Steel and Collas[22] have shown that lamin B are a prerequisite for cell survival. As already explained, under normal conditions PP1 is targeted to NE by AKAP149 at the end of mitosis and it induces lamin B assembly. However, if PP1 targeting to NE is inhibited, lamin B assembly is abolished and lamin B is degraded in a caspase dependent fashion. This is followed by nuclear fragmentation indicating that apoptosis mechanism has set in.

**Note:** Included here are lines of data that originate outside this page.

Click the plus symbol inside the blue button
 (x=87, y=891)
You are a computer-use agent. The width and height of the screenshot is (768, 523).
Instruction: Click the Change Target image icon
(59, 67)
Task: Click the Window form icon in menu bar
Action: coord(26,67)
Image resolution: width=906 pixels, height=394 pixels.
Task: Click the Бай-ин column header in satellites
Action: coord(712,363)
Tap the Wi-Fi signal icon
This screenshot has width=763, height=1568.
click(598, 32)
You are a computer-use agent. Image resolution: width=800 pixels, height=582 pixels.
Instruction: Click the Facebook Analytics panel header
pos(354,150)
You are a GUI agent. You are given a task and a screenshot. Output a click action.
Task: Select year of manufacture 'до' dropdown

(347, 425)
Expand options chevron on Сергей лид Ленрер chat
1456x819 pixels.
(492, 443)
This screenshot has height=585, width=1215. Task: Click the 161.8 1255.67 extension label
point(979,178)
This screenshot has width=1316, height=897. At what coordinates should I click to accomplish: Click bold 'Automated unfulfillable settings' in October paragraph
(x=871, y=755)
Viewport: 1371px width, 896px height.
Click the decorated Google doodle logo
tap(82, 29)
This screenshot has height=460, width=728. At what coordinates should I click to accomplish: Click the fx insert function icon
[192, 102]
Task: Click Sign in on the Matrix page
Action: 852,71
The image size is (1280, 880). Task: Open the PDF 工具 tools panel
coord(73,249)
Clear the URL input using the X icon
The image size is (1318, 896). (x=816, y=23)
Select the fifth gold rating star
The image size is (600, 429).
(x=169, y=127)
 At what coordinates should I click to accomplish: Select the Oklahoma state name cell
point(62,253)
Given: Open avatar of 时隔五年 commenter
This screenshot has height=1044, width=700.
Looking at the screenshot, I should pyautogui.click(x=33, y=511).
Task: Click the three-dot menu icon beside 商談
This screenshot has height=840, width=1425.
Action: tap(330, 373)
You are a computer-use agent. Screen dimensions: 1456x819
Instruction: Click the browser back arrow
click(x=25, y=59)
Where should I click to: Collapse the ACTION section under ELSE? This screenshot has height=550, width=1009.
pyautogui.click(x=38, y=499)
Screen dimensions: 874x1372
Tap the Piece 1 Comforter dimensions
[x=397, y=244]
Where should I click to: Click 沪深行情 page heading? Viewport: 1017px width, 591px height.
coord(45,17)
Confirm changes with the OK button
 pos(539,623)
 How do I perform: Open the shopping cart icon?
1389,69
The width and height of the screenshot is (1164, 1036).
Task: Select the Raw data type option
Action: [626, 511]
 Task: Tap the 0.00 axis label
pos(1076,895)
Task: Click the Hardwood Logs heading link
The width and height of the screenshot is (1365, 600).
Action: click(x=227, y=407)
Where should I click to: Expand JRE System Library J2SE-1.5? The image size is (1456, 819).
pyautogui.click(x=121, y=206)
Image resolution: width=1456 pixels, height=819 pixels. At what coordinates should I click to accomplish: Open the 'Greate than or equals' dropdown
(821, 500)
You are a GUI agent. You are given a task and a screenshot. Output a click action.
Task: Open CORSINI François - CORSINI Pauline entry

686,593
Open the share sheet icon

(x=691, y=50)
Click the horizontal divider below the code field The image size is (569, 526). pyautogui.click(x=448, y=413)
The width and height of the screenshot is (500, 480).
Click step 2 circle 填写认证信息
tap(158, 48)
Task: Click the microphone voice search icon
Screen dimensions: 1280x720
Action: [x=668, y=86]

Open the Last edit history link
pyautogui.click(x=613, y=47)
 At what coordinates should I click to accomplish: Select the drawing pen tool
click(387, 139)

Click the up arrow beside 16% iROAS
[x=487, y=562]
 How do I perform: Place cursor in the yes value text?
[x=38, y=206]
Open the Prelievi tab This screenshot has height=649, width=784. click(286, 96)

However, at the same time lamin A/C assembly remains unaffected and NE forms even in AKAP147 deficient cells, indicating that only lamin B required AKAP149-mediated concentration of PP1 for the nuclear membrane assembly [22,1]. Possible reason for this, as suggested by Steen and Collas, could lie in the distinct assembly pathways of lamin A/C and B. At mitosis, lamin A/C are more soluble than lamin B (which remain mostly membrane bound), and thus may not require spatially restricted, elevated concentration of phosphatase activity to be dephosphorylated and polymerized.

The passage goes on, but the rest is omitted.